Can excitement in love last forever?    

If you have been exploring the dating scene for a while, you may have realised the cyclical pattern of excitement. When you first met and dated someone, your world is suddenly filled with desire, hope, mutual chemistry, curiosity and positivity. You looked at their replies and subconsciously smile. You thought about them, the mutual memories you shared, and wondered about what they were doing. You talked with them everyday over texts or phone. You looked forward to the next encounter and had visions and hopes for the future. However, things changed when the honeymoon period is over. After having been with the person for a while, or officially enter a relationship, you realised the “butterflies in your stomach” feelings no longer last. You panicked thinking the excitement is gone. What is love if you are no longer excited about the company?

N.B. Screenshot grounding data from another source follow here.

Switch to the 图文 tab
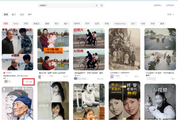 [x=14, y=15]
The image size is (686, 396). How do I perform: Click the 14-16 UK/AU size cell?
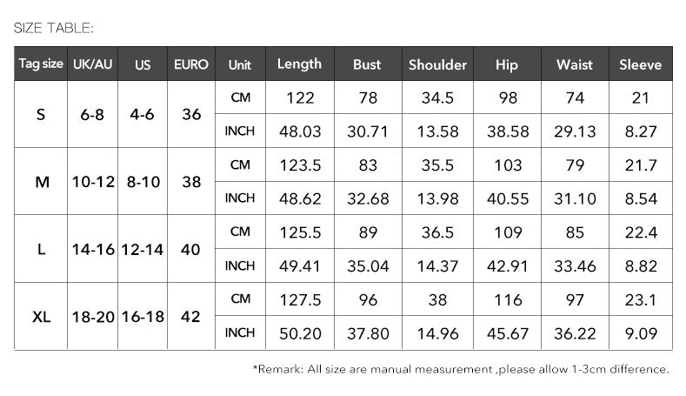93,250
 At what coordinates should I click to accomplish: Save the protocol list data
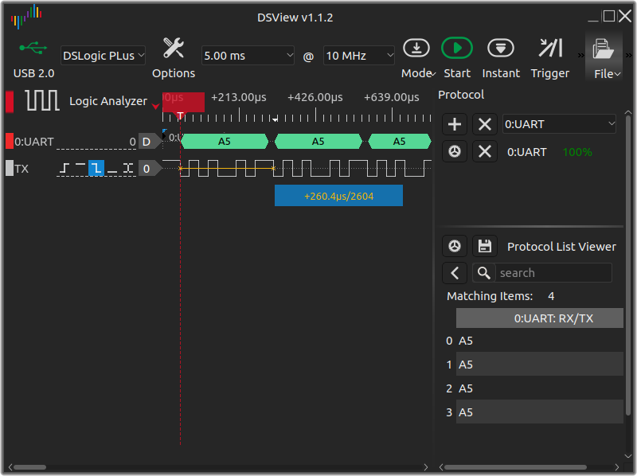(485, 246)
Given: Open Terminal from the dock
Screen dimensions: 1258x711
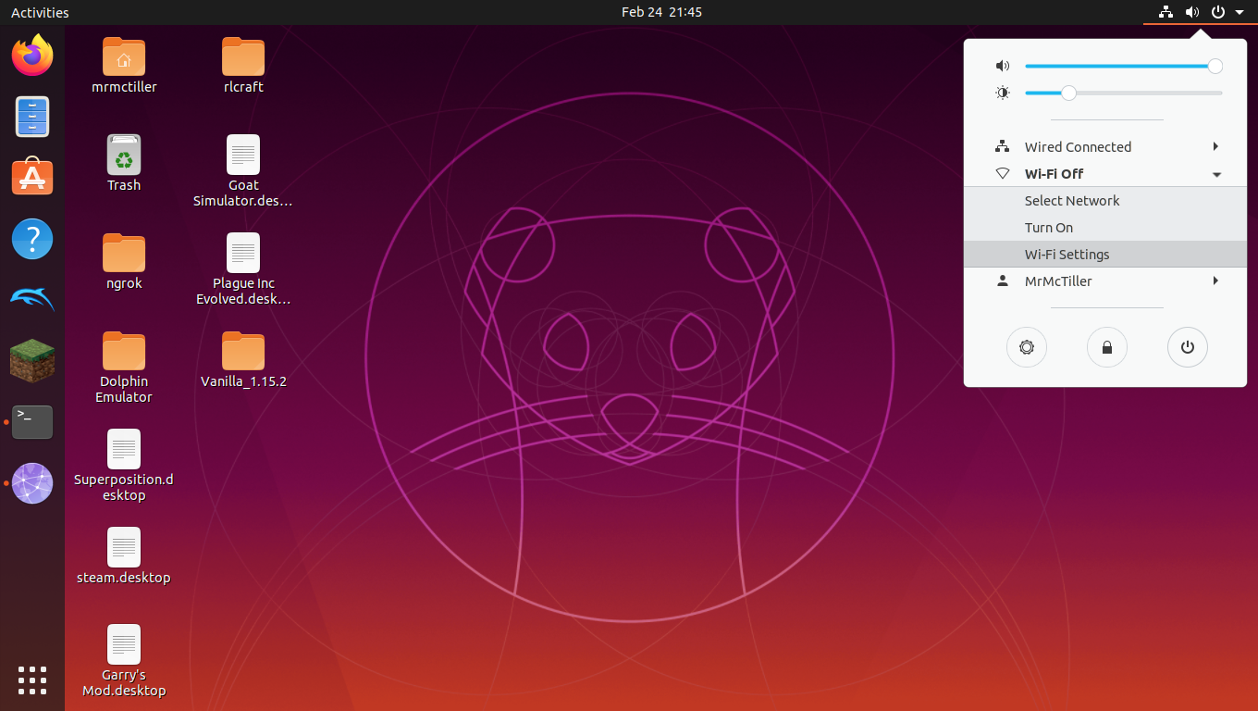Looking at the screenshot, I should click(x=32, y=422).
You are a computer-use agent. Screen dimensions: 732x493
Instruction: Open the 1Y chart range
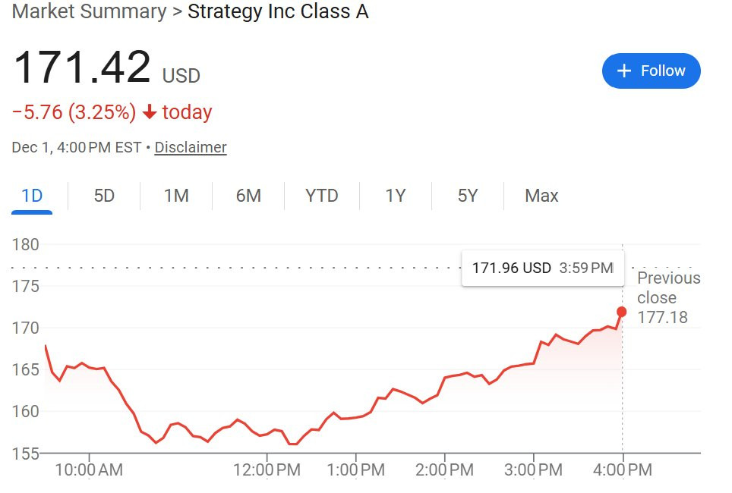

I, like many others, believe in true love. I, like many others, panicked on several occasions about the loss of excitement as if it was a kiss of death - The death of the hopelessly romantic true love I envisioned. Previously, there were parts of me that believe the true love is to be found – and there is someone out there who is destined for me. The excitement being with him, I thought, should be perpetual as we understand and behave like the mirror of each other, similar to two strings that vibrate in the same frequencies.

Not until recently that my opinion on this matter has changed. A while ago, a monsieur responded to my panic with a profound insight “The excitement is not lost. It simply changes forms.” This statement has got me to challenge my naive thoughts. With the afore-mentioned naïve view of true love, I did not listen when my 80-year-old grandmother told me years ago “Life partner is your best friend with great sex”. (Yes I know - my grandmother is rather liberal!) What she said was more than right. It takes as much efforts and attentions to build a fulfilling love as it does to a friendship. Excitement can last forever – if you keep building it, and realise that excitement changes forms and evolves just as fast as the development of the relationship. As I mature with more long-lasting relationship experiences, I have learnt that true love is built, not found.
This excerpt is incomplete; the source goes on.